Actually, I'd love to see this sort of hue-only varying comparison to several other popular color spaces, including CIELAB and HLS, too.


Hello

Really nice work!!! How does it compare with HSLuv (https://www.hsluv.org/)? It seems that both scheme try to manage the perceptual color problem...


That is based on CIELUV, which is one of the spaces tested against in the article. CIELUV is useful because its chromaticity space is a projective transform of XYZ. That also means it doesn't predict perception of hue as well as more complex models.


Yeah, I feel like I learned more in color science in one post, than I've accumulated in a life time ;)

I'm sure you're aware that a quick and dirty method of fast image segmentation is just to compare image frames in varying color spaces. Would sRGB be the best "complement" to oklab in such a pipeline?
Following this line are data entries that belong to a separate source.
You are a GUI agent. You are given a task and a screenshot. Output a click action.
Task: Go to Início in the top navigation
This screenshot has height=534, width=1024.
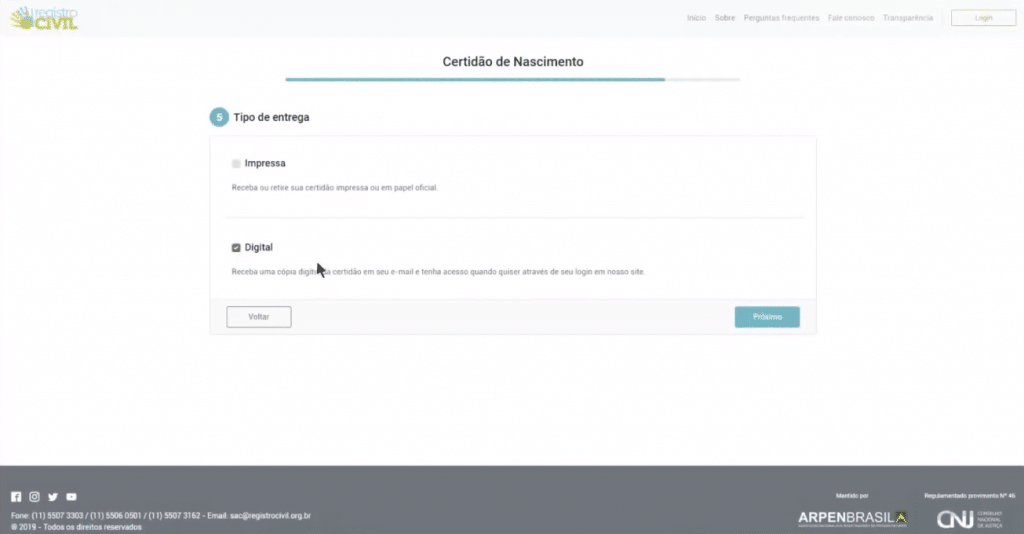(696, 18)
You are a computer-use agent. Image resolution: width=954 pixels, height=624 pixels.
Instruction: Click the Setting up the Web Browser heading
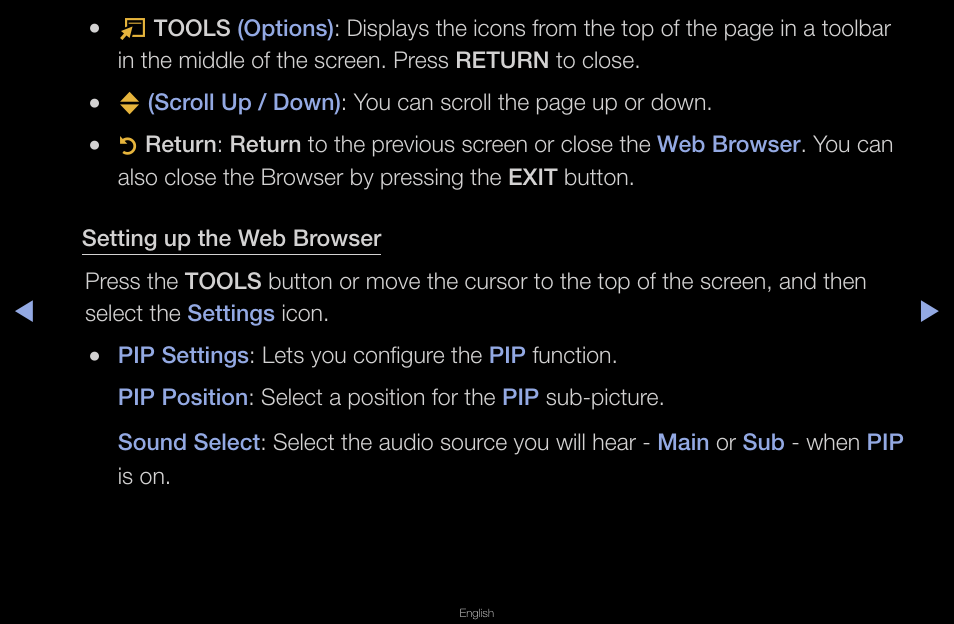[231, 238]
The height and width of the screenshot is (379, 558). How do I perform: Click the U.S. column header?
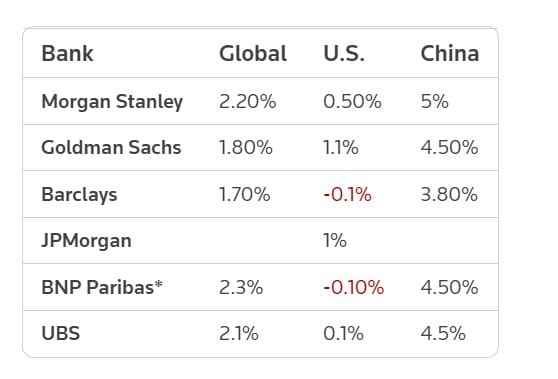tap(344, 54)
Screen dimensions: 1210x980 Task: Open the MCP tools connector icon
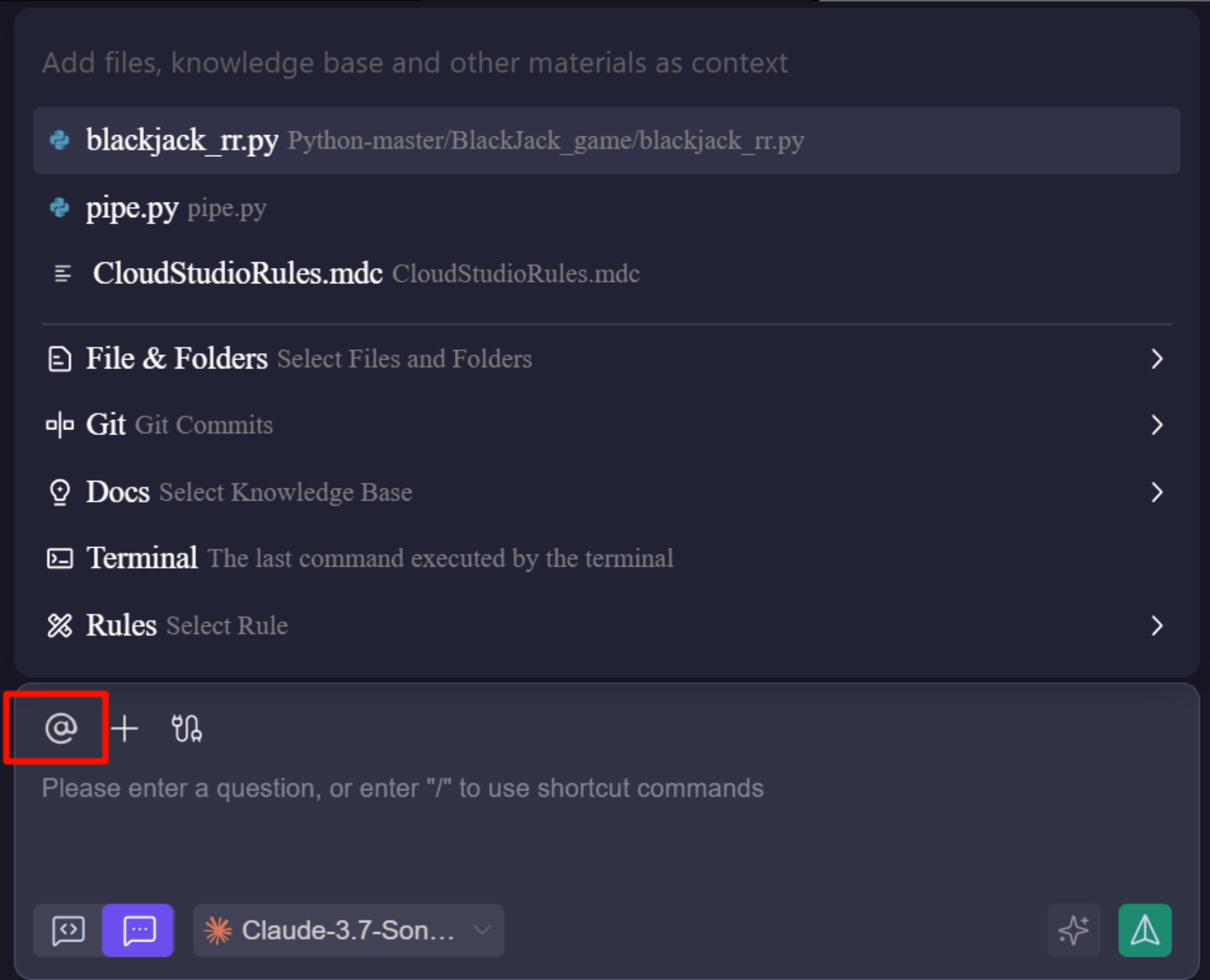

Also wondering aloud here if maybe you haven't stumbled upon an ideal color space for optical flow fields between pixels in moving images, in video prediction research for example? Great work!


I have suggestions for a color picker. It's definitely non-traditional.

Instead of a continuous gradient for the color, show patches of color in a randomized order. Display the colors over top of grayscale gradients of different sizes. This helps to deal with the trouble of human perception being affected by background and by solid angle. You might also want to consider showing the new color right over or around an image of the user's choice.

For example, on a small screen, you might have a 256x256 patch on a 512x512 grayscale gradient for the currently selected color, and numerous 16x16 patches on 32x32 gradients for the choices that the user can make.

With each click on a choice, the whole array of choices is redone.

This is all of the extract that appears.